Saved data entries
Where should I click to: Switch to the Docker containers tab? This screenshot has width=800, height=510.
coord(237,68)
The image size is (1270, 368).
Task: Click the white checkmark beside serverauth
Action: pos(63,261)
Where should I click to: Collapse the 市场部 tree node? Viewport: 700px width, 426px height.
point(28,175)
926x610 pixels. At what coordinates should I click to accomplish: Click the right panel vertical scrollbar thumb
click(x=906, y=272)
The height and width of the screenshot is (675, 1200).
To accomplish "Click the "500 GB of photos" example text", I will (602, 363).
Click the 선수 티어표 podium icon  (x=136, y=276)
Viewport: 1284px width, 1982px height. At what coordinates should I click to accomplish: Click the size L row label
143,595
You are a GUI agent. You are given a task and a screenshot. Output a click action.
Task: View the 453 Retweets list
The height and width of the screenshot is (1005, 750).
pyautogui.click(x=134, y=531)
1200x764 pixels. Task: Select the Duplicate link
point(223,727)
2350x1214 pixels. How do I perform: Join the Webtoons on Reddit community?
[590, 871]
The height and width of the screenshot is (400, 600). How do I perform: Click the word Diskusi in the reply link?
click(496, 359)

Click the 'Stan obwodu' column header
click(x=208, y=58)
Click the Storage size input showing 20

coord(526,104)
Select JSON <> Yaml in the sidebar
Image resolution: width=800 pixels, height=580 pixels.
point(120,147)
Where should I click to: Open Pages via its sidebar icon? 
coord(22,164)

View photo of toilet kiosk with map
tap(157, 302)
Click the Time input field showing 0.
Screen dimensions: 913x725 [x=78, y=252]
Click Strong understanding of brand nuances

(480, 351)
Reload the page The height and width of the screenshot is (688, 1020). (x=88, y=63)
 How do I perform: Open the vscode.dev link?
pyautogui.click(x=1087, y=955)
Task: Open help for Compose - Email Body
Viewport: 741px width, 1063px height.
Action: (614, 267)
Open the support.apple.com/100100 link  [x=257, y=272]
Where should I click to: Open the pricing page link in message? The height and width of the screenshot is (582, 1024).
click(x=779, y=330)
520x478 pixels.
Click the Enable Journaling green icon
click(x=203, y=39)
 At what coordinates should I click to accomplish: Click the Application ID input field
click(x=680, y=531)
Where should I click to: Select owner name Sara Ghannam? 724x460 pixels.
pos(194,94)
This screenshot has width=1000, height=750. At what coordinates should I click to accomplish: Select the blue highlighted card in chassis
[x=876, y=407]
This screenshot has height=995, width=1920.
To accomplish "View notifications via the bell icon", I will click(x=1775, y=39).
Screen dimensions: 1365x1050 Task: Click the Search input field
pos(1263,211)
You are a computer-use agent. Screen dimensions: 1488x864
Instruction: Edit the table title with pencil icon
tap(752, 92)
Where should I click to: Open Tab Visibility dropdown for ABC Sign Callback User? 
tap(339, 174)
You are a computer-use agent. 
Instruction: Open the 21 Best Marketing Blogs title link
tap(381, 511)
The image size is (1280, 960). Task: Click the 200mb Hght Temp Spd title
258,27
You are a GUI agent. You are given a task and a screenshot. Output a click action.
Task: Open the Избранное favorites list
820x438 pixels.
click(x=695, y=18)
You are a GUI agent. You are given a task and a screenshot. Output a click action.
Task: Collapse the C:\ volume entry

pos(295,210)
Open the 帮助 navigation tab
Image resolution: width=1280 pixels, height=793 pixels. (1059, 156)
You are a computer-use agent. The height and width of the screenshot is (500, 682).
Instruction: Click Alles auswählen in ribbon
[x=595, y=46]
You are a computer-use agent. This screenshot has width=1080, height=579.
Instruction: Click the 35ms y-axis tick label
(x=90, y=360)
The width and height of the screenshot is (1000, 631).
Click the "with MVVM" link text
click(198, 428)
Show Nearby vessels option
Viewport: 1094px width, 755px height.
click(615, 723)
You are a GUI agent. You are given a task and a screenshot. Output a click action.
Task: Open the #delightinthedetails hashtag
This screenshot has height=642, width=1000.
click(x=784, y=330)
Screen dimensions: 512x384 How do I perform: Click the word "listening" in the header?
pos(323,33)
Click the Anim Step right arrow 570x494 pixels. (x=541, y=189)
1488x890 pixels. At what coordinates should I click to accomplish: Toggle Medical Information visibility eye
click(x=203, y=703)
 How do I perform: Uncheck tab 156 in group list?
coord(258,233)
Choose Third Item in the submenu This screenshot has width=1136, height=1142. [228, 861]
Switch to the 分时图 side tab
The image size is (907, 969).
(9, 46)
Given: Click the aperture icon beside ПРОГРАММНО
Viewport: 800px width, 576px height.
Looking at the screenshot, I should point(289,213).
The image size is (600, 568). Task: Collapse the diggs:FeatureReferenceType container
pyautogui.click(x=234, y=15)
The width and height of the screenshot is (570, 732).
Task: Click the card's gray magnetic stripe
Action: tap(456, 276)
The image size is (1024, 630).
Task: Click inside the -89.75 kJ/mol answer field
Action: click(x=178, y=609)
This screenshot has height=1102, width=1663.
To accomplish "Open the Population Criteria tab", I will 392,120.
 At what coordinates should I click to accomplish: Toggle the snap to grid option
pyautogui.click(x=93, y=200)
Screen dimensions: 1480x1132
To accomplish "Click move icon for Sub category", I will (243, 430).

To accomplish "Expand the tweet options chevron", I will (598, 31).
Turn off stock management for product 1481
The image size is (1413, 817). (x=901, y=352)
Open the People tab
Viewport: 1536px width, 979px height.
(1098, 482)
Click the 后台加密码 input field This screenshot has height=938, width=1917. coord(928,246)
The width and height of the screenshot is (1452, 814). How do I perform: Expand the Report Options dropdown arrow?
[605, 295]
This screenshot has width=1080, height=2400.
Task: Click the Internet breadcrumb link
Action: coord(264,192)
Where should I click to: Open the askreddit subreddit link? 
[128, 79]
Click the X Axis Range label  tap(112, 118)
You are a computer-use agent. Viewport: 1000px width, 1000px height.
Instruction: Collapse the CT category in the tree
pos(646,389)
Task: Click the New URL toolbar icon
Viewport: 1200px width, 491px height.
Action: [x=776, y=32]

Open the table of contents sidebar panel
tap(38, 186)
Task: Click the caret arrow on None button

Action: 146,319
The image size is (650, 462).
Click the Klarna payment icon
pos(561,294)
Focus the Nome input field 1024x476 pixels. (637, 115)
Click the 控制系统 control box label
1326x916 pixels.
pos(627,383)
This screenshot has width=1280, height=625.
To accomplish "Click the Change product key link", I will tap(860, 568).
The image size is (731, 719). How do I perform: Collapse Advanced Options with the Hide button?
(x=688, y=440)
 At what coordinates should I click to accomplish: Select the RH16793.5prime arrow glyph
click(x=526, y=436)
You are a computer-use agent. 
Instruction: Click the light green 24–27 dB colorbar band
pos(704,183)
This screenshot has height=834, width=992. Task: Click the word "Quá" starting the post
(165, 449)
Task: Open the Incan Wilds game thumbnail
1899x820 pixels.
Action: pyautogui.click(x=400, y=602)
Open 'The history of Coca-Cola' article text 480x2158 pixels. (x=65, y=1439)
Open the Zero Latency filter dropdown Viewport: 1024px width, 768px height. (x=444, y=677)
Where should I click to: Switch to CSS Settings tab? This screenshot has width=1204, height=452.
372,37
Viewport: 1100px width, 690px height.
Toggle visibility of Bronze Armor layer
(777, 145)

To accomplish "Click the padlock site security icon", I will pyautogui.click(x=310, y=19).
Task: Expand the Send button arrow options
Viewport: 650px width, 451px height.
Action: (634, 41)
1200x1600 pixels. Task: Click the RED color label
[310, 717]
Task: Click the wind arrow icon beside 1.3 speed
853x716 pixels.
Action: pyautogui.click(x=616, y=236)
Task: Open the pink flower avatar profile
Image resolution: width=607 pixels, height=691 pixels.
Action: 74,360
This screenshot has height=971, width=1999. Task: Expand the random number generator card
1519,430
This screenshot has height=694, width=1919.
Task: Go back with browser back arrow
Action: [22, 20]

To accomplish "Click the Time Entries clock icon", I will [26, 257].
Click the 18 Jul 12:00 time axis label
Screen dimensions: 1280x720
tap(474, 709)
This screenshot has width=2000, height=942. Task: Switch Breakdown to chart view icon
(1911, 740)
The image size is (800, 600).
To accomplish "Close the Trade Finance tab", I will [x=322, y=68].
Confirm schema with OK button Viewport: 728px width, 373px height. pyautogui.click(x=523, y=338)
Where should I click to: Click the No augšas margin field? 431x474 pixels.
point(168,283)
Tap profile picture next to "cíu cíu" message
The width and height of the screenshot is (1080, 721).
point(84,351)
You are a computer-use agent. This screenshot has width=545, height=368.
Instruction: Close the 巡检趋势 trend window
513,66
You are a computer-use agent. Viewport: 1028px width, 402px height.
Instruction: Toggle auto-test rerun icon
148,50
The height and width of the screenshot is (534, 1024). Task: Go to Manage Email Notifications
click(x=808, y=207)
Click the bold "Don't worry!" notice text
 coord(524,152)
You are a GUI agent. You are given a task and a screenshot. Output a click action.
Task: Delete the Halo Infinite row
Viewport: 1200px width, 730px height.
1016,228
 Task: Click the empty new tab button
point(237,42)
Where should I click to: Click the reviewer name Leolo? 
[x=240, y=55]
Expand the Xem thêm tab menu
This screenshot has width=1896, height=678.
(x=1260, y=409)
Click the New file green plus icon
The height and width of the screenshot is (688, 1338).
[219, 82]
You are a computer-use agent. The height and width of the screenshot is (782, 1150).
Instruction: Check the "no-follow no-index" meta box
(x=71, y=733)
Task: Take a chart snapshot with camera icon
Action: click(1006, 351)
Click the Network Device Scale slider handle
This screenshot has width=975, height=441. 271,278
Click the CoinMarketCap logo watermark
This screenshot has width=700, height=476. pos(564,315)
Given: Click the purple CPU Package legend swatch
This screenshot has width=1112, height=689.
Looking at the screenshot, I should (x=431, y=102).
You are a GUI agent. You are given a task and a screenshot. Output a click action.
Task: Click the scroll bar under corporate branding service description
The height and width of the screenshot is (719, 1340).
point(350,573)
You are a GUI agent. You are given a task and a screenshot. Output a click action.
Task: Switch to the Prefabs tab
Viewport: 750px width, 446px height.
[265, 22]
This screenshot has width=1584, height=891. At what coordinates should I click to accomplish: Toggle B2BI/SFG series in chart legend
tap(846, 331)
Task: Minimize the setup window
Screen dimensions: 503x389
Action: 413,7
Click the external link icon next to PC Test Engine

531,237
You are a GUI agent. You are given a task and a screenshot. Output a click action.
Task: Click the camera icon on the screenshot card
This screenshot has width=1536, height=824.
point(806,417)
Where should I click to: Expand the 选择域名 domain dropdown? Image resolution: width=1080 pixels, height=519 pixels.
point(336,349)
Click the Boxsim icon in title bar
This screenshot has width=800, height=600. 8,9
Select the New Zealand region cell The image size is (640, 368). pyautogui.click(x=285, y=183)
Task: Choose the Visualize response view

◆ Task to carry out ◆
Set down precisely the lines above between the line holding "Reload the page" and the line holding "This screenshot has height=995, width=1920.", inclusive, and nothing beyond them.

◆ Output of the exercise ◆
Reload the page The height and width of the screenshot is (688, 1020). (x=88, y=63)
 How do I perform: Open the vscode.dev link?
pyautogui.click(x=1087, y=955)
Task: Open help for Compose - Email Body
Viewport: 741px width, 1063px height.
Action: (614, 267)
Open the support.apple.com/100100 link  [x=257, y=272]
Where should I click to: Open the pricing page link in message? The height and width of the screenshot is (582, 1024).
click(x=779, y=330)
520x478 pixels.
Click the Enable Journaling green icon
click(x=203, y=39)
 At what coordinates should I click to accomplish: Click the Application ID input field
click(x=680, y=531)
Where should I click to: Select owner name Sara Ghannam? 724x460 pixels.
pos(194,94)
This screenshot has width=1000, height=750. At what coordinates should I click to accomplish: Select the blue highlighted card in chassis
[x=876, y=407]
This screenshot has height=995, width=1920.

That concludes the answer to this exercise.